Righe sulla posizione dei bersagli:
+ + + + +
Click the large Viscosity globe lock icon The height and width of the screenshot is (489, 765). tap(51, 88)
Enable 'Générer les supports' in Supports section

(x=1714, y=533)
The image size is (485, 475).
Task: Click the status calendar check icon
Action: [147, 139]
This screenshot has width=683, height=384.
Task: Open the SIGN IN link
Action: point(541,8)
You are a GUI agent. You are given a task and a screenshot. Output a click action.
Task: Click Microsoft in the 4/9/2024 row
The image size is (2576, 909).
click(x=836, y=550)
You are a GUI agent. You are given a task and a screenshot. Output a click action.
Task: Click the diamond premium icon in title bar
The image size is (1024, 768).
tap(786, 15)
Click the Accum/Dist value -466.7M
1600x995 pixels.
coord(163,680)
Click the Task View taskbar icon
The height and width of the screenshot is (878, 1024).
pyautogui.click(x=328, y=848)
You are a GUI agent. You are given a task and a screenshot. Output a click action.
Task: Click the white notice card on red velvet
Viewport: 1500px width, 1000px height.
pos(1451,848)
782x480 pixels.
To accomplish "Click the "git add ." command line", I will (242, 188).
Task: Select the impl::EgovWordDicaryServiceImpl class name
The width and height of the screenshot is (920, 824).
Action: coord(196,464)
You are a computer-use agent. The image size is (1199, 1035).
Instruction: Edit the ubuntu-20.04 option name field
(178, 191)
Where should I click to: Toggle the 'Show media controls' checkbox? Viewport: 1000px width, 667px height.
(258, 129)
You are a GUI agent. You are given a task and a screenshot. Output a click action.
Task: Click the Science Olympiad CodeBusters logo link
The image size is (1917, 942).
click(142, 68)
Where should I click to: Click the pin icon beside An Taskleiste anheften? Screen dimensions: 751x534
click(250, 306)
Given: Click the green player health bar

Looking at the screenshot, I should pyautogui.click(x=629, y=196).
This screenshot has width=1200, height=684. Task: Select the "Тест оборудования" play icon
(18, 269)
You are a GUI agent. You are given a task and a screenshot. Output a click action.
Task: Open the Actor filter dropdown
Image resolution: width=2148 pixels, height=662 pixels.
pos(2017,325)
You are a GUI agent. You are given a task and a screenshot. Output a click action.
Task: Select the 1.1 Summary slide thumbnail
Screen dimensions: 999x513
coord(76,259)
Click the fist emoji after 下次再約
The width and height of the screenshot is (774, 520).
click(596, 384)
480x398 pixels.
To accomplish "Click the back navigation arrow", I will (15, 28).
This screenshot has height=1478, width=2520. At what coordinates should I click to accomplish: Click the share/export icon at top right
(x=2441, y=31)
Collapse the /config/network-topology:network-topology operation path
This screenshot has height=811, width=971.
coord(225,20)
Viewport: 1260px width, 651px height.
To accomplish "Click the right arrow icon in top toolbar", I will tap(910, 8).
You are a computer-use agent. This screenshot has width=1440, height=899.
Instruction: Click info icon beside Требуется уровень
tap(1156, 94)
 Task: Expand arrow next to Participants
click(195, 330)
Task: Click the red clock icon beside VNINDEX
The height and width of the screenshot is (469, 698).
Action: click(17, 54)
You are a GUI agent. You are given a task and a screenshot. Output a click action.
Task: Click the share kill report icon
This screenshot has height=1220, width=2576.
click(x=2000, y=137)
+ + + + +
→ Cosa fare
Ricopia parola per parola le righe dell'elenco riportato sopra, dalla prima all'ultima.

→ Risultato
Click the large Viscosity globe lock icon The height and width of the screenshot is (489, 765). tap(51, 88)
Enable 'Générer les supports' in Supports section

(x=1714, y=533)
The image size is (485, 475).
Task: Click the status calendar check icon
Action: [147, 139]
This screenshot has width=683, height=384.
Task: Open the SIGN IN link
Action: point(541,8)
You are a GUI agent. You are given a task and a screenshot. Output a click action.
Task: Click Microsoft in the 4/9/2024 row
The image size is (2576, 909).
click(x=836, y=550)
You are a GUI agent. You are given a task and a screenshot. Output a click action.
Task: Click the diamond premium icon in title bar
The image size is (1024, 768).
tap(786, 15)
Click the Accum/Dist value -466.7M
1600x995 pixels.
coord(163,680)
Click the Task View taskbar icon
The height and width of the screenshot is (878, 1024).
pyautogui.click(x=328, y=848)
You are a GUI agent. You are given a task and a screenshot. Output a click action.
Task: Click the white notice card on red velvet
Viewport: 1500px width, 1000px height.
pos(1451,848)
782x480 pixels.
To accomplish "Click the "git add ." command line", I will (242, 188).
Task: Select the impl::EgovWordDicaryServiceImpl class name
The width and height of the screenshot is (920, 824).
Action: coord(196,464)
You are a computer-use agent. The image size is (1199, 1035).
Instruction: Edit the ubuntu-20.04 option name field
(178, 191)
Where should I click to: Toggle the 'Show media controls' checkbox? Viewport: 1000px width, 667px height.
(258, 129)
You are a GUI agent. You are given a task and a screenshot. Output a click action.
Task: Click the Science Olympiad CodeBusters logo link
The image size is (1917, 942).
click(142, 68)
Where should I click to: Click the pin icon beside An Taskleiste anheften? Screen dimensions: 751x534
click(250, 306)
Given: Click the green player health bar

Looking at the screenshot, I should pyautogui.click(x=629, y=196).
This screenshot has width=1200, height=684. Task: Select the "Тест оборудования" play icon
(18, 269)
You are a GUI agent. You are given a task and a screenshot. Output a click action.
Task: Open the Actor filter dropdown
Image resolution: width=2148 pixels, height=662 pixels.
pos(2017,325)
You are a GUI agent. You are given a task and a screenshot. Output a click action.
Task: Select the 1.1 Summary slide thumbnail
Screen dimensions: 999x513
coord(76,259)
Click the fist emoji after 下次再約
The width and height of the screenshot is (774, 520).
click(596, 384)
480x398 pixels.
To accomplish "Click the back navigation arrow", I will (15, 28).
This screenshot has height=1478, width=2520. At what coordinates should I click to accomplish: Click the share/export icon at top right
(x=2441, y=31)
Collapse the /config/network-topology:network-topology operation path
This screenshot has height=811, width=971.
coord(225,20)
Viewport: 1260px width, 651px height.
To accomplish "Click the right arrow icon in top toolbar", I will tap(910, 8).
You are a computer-use agent. This screenshot has width=1440, height=899.
Instruction: Click info icon beside Требуется уровень
tap(1156, 94)
 Task: Expand arrow next to Participants
click(195, 330)
Task: Click the red clock icon beside VNINDEX
The height and width of the screenshot is (469, 698).
Action: click(17, 54)
You are a GUI agent. You are given a task and a screenshot. Output a click action.
Task: Click the share kill report icon
This screenshot has height=1220, width=2576.
click(x=2000, y=137)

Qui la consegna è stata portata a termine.